- [Document segment]
--- START ---

Data is one of the most important aspects in generative AI, including the likes of DALL.E, Midjourney, Stable Diffusion, and others, alongside large language models like GPT, PaLM, and more, that are trained on tens or hundred billions parameters. Most people in AI believe that increasing the size and quality of datasets is the only way forward, and quibble about increasing the data flywheel for training their AI models. But, it’s time that they started looking beyond data scarcity and LLMs to create intelligent AI systems. 
Speaking to Analytics India Magazine, Yoshua Bengio, also agreed that “the bigger, the better” logic for AI is good, but not feasible in the long run. He said that by taking the latest architectures and simply scaling computer power, along with the hopes of increasing data, is a brute force technique and not one that tackles all other problems.
For quite some time now, there has been a debate about quality versus quantity of data that are being used to create AI models and deploy them. Google’s Francois Chollet said that increasing the size of data instead of the quality can ruin the models instead of tuning them better. 
It is also important to note that larger language models can lead to poor data quality and more fine tuning of parameters and heavy workloads, while smaller datasets can lead to more biases and lesser fine-tuning and minimal computational resources. But, the bias problem remains unaddressed, which can probably be solved using a multi-modal approach. A multi-modal approach refers to the use of multiple models or methods to achieve a goal or solve a problem.

--- END ---

- [Supplied data]
--- START ---

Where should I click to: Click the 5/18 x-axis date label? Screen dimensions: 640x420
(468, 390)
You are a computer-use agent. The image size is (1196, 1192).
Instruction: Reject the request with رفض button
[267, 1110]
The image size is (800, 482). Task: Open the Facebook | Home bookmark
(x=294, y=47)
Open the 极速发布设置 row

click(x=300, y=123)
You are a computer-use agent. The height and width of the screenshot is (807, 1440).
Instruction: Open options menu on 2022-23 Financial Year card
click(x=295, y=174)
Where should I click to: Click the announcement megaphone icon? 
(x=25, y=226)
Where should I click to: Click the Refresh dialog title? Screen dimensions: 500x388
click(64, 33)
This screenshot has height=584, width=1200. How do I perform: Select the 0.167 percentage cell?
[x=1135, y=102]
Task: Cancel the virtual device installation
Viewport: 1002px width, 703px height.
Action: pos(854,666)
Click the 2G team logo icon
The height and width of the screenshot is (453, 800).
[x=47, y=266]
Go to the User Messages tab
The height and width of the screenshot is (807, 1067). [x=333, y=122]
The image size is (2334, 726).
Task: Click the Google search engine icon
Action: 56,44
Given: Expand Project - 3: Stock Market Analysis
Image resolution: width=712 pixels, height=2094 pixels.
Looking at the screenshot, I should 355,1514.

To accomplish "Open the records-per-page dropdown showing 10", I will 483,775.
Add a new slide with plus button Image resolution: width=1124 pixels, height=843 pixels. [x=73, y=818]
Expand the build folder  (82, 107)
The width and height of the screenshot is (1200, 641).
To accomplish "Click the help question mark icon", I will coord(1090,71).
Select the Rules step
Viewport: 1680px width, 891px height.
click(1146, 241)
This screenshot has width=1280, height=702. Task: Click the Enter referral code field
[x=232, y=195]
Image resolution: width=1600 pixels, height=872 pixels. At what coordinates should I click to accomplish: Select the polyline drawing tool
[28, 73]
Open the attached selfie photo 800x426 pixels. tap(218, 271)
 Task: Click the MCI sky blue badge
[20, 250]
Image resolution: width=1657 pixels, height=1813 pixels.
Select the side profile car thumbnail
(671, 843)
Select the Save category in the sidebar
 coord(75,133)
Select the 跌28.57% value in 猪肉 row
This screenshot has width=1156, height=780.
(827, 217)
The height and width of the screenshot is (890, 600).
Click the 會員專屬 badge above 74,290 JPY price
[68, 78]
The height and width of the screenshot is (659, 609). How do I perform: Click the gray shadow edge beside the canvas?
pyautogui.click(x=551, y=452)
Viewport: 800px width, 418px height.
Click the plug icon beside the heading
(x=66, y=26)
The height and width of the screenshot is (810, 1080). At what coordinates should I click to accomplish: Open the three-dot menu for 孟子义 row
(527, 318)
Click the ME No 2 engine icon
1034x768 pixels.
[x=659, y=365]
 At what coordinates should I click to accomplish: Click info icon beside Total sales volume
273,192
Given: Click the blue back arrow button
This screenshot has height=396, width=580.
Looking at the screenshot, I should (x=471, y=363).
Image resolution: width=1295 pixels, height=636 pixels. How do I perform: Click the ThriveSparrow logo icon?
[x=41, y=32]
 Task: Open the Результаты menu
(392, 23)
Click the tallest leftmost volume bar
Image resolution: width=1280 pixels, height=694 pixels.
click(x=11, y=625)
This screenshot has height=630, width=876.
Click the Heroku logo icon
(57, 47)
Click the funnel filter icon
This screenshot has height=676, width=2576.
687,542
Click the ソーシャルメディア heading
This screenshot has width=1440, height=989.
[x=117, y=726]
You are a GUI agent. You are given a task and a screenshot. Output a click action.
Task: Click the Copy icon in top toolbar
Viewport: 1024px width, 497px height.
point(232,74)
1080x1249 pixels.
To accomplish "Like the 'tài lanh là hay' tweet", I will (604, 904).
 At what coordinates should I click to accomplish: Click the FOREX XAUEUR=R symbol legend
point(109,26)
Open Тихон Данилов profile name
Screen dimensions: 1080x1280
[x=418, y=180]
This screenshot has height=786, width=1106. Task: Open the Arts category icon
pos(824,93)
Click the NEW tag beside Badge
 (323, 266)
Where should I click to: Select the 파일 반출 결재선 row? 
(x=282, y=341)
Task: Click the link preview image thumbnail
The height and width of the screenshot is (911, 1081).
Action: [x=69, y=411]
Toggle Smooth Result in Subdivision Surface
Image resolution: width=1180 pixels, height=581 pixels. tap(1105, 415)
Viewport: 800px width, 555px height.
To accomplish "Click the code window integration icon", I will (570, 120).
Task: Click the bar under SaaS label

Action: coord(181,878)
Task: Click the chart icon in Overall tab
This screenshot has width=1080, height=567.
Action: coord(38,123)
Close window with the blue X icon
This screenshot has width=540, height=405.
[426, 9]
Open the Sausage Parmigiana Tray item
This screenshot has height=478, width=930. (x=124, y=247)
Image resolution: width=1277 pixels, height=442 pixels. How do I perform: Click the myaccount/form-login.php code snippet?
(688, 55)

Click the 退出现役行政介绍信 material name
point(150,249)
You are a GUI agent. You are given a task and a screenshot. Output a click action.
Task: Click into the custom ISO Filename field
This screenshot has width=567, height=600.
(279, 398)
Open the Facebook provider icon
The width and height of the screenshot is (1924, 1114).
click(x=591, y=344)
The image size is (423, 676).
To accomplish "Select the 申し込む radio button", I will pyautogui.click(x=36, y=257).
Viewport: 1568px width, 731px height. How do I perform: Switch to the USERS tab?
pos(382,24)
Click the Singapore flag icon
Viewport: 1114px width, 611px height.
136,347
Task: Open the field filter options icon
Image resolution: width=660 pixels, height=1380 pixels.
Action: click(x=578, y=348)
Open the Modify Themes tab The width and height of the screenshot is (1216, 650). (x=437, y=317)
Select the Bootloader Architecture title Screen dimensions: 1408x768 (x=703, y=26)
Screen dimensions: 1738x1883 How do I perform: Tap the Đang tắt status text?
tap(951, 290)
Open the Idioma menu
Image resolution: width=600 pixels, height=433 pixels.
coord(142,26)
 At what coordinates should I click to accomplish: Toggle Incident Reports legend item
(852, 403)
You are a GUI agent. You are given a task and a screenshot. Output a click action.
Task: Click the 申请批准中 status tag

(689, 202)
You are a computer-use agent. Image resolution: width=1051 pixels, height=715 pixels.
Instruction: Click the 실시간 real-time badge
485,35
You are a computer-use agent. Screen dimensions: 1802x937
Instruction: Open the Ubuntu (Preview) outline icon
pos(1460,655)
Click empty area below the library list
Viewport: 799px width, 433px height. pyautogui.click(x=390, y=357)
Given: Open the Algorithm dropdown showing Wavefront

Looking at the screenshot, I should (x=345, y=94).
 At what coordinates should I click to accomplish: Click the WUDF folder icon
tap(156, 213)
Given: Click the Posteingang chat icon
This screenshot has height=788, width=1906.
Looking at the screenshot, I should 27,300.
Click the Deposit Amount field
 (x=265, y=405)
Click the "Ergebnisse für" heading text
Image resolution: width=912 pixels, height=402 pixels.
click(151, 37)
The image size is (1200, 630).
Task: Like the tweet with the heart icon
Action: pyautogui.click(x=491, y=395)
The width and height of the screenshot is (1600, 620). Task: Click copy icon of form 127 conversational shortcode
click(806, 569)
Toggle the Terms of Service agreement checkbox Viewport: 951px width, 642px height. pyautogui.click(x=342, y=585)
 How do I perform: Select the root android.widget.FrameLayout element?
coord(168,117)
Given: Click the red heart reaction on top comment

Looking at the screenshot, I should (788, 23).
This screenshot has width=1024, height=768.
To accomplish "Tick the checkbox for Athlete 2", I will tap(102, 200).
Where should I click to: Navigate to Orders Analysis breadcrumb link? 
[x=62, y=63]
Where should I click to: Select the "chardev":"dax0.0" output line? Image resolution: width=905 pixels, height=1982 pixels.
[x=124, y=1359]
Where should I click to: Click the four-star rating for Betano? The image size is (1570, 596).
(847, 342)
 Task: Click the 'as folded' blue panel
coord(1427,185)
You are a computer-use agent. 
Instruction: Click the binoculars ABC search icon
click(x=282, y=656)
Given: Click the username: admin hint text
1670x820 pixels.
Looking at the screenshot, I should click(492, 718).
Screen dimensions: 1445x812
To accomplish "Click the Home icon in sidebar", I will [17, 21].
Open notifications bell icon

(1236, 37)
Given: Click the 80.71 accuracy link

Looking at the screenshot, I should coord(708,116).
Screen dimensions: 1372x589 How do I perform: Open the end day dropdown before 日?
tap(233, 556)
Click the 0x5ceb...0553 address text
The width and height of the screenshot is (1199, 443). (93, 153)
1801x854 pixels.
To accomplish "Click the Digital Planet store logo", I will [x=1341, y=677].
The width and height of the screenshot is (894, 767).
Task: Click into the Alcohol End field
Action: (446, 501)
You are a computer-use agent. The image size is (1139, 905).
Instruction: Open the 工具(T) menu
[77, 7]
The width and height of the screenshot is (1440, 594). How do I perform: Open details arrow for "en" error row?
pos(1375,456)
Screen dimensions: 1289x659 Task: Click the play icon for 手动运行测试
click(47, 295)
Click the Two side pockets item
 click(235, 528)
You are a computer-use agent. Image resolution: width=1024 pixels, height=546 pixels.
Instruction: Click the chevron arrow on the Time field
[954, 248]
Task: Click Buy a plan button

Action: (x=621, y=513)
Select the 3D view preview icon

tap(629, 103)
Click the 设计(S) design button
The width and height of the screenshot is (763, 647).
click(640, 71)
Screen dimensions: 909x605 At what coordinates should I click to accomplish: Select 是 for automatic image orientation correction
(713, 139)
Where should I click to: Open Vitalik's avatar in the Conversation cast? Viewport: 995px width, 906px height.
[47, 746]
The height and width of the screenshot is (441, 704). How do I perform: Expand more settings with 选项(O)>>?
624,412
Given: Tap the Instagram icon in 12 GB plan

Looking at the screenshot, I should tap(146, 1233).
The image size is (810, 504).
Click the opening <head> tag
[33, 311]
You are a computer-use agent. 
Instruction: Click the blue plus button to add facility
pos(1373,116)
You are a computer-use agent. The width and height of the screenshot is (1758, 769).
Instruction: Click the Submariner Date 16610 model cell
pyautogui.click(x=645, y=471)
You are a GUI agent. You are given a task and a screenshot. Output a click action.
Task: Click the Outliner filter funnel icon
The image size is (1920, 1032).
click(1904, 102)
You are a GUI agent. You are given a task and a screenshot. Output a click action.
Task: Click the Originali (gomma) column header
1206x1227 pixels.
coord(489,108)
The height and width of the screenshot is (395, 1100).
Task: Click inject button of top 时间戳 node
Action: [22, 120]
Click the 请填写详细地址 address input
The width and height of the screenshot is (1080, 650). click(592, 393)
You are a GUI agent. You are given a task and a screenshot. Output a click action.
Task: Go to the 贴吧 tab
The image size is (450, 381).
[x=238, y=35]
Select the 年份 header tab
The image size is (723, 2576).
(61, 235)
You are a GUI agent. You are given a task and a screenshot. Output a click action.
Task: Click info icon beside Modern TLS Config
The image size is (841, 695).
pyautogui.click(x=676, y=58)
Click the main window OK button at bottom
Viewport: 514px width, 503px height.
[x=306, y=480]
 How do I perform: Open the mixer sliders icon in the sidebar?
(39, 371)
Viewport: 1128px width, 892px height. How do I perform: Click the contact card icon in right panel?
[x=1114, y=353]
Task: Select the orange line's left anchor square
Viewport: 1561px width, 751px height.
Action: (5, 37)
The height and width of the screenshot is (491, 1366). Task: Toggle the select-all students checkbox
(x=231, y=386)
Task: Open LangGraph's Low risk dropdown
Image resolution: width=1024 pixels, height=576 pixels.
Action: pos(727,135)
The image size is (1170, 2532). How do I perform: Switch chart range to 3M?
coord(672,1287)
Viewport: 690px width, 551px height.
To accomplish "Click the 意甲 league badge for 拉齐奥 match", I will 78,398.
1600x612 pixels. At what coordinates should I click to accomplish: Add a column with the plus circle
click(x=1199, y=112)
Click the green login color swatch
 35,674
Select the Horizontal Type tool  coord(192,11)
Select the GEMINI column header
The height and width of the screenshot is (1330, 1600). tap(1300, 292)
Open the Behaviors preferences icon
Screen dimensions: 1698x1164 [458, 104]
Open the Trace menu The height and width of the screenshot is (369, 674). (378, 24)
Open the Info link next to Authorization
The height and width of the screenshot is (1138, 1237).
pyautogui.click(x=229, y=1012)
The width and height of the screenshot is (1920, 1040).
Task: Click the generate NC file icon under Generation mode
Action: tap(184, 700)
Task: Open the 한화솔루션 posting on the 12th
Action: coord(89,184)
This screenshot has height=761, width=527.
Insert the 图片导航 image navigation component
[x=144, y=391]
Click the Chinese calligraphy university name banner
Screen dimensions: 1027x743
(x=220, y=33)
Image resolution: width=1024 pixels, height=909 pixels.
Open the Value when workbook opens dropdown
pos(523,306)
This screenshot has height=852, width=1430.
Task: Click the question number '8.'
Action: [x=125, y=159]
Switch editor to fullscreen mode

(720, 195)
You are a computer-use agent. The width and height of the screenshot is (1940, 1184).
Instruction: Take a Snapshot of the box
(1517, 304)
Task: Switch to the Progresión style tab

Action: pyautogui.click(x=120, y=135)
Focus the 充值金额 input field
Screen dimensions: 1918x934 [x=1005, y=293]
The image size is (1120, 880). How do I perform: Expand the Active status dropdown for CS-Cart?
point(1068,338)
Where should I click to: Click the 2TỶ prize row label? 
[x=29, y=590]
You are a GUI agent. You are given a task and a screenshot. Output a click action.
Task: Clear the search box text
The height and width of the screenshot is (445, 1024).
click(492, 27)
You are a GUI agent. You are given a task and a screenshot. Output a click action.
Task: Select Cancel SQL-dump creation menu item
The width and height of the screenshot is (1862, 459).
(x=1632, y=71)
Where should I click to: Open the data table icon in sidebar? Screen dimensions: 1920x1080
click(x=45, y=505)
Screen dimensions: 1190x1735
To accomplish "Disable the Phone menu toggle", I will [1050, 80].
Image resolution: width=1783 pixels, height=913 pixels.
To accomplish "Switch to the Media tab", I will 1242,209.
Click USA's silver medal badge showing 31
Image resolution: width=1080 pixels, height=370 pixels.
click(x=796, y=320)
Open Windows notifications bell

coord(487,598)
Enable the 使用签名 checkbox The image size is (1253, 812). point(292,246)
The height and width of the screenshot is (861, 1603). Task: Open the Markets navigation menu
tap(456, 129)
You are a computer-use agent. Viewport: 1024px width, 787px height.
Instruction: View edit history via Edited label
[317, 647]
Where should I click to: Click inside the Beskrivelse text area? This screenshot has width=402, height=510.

--- END ---

- [Your tasks]
- A) In the article on data quality and scale in generative AI, what does Francois Chollet say can happen when data size is increased instead of quality?
- B) Pick up the article on data quality and scale in generative AI after its final sentence and carry it on.
The records were taken from a different source than the text.

- [Per-task answers]
- A) It can ruin the models instead of tuning them better.

- B)
For instance, Yann LeCun suggests a different approach of using multi-modal to solve a single problem mimicking an animal’s brain. In this case, he proposes to use a configurator module, perception module, world module, cost module, short-term module, and actor module.
One of the redditors, who goes by the user name ‘Top-Avocado-2564,’ recently said that the current AI/ML systems are built in a way that they require large amounts of data. This happens because of a lack of diversity in deep learning research. The research is led by big tech companies that have the infrastructure and computing capabilities to support large volumes of data for computing. Therefore, there is a unidirectional understanding that if we can increase the amount of data, we can probably solve the current problems or limitations. 
Further, in the thread, another reddit user by the name, ‘piyabati’ said if we move back a decade and look at how the hardware limitations had led researchers to run comparatively smaller datasets enabling models to operate and infer with a degree of freedom, though it’d predicted incorrect results sometimes. When the hardware improved, researchers had a lot of labelled data to work with, which allowed improvements in the models.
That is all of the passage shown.